The same is true for us today. Our digital technologies empower us to make so many choices about so many things. But the staccato nature of digital choice also thwarts our efforts to stay fully connected to our greater throughlines and to one another. Every choice potentially brings us out of immersive participation and into another decision matrix. I am with my daughter, but the phone is vibrating with a new instant message. Even if I choose to ignore the message and be with her, I have been yanked from the intimate moment by the very need to make a choice. Of course, IU can also choose to turn off the phone — which involved pulling it out of my pocket and changing a setting — or just leave it and hope it doesn’t happen again.
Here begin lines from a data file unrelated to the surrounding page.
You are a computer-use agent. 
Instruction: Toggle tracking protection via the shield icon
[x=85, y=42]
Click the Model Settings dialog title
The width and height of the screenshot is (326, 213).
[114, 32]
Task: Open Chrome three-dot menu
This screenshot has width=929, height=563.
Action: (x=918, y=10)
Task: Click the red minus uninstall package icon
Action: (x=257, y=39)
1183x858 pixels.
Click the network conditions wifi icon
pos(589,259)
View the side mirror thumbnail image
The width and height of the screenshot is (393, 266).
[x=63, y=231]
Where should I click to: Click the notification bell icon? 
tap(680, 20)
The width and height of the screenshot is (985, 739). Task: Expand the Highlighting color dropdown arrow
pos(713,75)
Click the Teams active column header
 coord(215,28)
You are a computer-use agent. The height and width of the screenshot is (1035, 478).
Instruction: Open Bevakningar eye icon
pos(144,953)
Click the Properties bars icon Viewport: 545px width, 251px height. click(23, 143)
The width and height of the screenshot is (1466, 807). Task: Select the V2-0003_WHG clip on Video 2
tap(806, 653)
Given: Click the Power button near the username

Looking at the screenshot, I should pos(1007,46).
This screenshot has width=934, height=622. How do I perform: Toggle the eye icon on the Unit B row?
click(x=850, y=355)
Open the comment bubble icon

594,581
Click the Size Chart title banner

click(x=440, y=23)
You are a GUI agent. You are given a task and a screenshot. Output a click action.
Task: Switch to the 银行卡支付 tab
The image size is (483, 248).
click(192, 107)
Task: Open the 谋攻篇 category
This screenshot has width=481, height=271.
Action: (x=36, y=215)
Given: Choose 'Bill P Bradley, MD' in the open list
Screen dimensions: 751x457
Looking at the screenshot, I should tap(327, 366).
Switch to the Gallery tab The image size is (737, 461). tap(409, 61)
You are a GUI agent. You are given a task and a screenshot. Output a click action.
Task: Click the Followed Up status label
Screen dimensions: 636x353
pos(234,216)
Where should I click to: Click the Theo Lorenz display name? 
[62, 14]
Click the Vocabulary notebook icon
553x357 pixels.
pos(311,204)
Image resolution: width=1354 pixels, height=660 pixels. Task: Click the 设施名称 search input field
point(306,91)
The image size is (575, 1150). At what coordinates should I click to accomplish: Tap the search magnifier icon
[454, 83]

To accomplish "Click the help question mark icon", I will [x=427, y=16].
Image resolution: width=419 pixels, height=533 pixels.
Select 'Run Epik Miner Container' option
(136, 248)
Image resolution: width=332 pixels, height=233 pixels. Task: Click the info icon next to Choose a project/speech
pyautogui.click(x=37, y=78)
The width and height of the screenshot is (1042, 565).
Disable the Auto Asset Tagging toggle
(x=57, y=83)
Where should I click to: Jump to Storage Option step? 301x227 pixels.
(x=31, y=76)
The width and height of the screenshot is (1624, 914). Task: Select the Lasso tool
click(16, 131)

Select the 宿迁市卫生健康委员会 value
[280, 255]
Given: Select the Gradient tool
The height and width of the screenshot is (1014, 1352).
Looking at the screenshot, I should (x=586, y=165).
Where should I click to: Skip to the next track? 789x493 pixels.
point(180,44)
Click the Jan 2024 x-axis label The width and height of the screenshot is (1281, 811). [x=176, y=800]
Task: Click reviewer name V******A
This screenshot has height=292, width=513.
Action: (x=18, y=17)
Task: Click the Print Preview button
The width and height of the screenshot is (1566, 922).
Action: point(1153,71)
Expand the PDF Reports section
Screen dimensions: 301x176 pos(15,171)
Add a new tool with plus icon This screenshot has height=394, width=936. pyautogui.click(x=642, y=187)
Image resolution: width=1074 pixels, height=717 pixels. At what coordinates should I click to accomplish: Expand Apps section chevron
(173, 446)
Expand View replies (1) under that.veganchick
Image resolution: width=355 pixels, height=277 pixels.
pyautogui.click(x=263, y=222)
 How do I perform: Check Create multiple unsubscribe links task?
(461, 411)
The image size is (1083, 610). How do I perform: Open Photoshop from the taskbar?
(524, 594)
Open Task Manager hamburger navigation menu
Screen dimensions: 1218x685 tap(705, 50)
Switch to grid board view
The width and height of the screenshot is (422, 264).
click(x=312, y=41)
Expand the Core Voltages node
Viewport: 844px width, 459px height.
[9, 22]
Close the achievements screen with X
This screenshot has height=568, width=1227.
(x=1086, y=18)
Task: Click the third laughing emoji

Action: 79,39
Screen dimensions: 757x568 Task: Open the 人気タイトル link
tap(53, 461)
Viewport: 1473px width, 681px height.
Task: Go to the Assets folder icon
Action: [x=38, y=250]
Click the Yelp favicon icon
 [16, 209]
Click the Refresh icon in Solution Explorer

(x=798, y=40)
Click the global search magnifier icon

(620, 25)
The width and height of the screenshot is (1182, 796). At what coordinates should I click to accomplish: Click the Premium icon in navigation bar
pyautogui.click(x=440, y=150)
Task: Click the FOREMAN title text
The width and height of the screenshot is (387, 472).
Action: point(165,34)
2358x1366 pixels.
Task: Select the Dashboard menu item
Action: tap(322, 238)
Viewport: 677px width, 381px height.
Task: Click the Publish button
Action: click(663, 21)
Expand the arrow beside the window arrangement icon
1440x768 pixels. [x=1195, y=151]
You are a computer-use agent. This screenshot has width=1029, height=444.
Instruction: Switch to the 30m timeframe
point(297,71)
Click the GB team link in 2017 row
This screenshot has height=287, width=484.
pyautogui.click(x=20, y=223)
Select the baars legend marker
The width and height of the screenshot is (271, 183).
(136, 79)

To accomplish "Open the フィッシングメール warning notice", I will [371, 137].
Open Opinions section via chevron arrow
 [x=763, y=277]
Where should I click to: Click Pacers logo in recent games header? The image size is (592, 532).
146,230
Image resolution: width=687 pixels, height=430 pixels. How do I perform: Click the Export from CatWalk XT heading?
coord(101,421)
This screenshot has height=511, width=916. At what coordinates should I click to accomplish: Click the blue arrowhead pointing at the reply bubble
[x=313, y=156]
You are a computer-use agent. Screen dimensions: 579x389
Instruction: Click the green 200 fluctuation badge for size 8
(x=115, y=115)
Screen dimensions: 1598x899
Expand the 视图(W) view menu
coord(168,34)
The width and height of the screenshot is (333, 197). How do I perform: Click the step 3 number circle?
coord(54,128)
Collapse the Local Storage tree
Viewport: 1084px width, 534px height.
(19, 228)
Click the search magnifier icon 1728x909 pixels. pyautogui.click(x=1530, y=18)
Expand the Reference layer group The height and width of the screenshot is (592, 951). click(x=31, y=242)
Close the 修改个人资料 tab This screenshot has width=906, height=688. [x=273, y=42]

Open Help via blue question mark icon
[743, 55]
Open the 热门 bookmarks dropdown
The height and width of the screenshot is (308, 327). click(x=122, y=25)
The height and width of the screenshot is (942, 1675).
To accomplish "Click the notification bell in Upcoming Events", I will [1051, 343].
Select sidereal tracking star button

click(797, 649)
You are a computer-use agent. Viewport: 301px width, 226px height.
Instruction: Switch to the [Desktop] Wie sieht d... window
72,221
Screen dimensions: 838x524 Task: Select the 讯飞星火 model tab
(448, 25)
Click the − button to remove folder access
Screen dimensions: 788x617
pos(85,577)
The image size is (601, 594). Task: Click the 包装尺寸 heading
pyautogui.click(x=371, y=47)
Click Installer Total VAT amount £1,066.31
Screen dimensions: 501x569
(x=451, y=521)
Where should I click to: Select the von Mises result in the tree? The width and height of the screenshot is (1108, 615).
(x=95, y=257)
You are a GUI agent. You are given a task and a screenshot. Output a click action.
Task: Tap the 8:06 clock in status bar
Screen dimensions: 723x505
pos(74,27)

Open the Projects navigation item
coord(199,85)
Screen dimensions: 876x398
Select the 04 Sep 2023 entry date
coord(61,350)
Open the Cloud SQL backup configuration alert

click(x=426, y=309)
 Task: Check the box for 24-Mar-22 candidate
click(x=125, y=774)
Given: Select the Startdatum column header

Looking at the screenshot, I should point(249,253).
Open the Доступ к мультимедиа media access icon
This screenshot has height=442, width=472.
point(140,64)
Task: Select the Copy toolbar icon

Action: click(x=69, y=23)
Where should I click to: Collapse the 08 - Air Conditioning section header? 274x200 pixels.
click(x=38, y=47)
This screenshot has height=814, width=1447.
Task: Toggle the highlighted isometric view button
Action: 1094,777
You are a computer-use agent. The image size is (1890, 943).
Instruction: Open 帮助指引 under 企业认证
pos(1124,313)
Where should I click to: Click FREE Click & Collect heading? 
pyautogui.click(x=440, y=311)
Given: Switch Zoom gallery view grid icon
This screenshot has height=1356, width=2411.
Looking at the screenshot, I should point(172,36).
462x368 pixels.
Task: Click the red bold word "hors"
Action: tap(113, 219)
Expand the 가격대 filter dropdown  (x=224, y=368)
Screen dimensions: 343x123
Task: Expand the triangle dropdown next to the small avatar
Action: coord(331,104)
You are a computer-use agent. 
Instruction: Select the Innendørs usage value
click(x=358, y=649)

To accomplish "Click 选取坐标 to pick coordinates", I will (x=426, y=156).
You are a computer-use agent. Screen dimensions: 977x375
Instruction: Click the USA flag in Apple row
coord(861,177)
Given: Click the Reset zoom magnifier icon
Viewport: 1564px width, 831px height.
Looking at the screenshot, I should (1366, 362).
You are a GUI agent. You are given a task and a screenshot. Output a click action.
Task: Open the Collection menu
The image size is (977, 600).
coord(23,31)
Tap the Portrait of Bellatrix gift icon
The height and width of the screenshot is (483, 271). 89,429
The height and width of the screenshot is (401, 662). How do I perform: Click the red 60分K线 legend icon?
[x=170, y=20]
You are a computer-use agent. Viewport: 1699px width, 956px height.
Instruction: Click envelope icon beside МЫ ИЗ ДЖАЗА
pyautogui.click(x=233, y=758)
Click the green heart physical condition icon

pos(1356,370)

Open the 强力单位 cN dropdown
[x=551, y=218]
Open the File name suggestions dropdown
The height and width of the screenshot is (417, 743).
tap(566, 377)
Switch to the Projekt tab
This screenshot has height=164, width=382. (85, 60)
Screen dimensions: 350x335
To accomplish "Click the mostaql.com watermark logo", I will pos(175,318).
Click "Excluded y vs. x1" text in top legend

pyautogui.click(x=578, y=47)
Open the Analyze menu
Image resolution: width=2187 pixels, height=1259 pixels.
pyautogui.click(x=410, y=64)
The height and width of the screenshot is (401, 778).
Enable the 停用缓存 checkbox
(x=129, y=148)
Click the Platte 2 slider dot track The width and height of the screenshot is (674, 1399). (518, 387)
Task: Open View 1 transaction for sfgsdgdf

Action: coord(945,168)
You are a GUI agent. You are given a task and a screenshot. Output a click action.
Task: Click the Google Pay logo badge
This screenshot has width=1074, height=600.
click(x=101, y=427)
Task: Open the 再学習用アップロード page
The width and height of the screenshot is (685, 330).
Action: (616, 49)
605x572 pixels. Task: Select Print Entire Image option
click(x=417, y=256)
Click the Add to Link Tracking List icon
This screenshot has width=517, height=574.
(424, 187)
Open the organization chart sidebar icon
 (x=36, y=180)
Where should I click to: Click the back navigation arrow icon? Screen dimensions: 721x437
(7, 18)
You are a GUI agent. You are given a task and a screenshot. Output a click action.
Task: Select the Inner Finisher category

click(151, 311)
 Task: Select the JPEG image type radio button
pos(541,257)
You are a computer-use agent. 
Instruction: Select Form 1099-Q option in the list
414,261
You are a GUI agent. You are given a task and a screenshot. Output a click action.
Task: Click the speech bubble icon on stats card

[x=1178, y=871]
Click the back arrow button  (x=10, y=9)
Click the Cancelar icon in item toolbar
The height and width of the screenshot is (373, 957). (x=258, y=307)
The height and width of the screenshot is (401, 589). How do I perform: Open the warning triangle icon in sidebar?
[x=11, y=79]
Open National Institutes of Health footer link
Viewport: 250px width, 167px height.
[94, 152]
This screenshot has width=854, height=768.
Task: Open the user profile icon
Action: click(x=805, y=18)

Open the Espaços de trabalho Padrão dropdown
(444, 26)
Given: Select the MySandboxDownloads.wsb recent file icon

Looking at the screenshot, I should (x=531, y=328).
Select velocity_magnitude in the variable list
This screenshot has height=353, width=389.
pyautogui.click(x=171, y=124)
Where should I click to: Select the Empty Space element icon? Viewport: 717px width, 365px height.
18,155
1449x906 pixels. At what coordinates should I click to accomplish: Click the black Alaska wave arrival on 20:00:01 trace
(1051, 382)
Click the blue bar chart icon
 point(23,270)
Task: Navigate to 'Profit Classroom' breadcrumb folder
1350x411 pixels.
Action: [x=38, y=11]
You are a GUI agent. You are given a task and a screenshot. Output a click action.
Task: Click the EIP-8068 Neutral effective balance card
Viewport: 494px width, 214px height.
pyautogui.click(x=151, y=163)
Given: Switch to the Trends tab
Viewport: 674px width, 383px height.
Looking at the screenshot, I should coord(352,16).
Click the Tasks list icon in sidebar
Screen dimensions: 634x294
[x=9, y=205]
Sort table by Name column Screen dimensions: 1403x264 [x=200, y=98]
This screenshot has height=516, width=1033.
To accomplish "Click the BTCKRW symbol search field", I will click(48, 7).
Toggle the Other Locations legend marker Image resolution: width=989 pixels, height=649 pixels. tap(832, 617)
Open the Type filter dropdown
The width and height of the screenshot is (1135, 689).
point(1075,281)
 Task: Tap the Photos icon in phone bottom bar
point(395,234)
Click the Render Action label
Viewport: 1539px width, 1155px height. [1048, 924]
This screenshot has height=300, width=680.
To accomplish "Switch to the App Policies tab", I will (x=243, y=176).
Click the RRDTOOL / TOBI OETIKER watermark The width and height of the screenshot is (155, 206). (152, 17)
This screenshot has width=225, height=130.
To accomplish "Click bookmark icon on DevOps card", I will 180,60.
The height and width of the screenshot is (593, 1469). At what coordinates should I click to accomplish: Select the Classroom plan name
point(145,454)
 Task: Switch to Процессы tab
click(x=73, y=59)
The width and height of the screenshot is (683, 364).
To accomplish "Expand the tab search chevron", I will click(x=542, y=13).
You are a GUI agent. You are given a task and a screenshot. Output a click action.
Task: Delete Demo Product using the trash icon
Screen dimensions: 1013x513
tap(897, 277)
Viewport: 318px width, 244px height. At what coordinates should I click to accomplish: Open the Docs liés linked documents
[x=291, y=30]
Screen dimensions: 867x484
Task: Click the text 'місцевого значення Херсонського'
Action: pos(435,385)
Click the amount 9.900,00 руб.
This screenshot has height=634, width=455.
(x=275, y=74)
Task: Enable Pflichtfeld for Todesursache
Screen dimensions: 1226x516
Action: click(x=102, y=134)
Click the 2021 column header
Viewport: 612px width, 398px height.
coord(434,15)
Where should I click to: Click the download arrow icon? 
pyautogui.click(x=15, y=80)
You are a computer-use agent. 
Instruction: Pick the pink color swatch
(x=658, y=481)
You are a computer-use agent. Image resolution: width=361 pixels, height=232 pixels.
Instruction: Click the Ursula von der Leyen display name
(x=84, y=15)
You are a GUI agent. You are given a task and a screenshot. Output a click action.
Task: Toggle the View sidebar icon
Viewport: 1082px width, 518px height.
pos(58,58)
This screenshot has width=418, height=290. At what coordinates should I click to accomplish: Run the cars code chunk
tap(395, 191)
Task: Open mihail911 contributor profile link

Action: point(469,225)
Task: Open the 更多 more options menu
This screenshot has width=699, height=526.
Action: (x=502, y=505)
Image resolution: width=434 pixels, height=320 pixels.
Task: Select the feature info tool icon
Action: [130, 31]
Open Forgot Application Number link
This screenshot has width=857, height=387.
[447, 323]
Rushkoff wonders what will become of those experiencing present shock, and looks to ‘Doomsday Preppers’ as a people-group who might represent those shocked to the extreme:

This missile silo repurposed as a bomb shelter isn’t a Plan B at all, but a fantasy. Whether Dan ever has to — or gets to — live in this place, its mere creation may be its truest purpose. Where the basement model railroad once gave the underachiever a chance to build and run a world, the doomsday apartment gives the overwhelmed present-shock victim the chance to experience the relief of finality and a return to old-fashioned time.

Finding balance and making peace with the present, past, and future, seems to be key.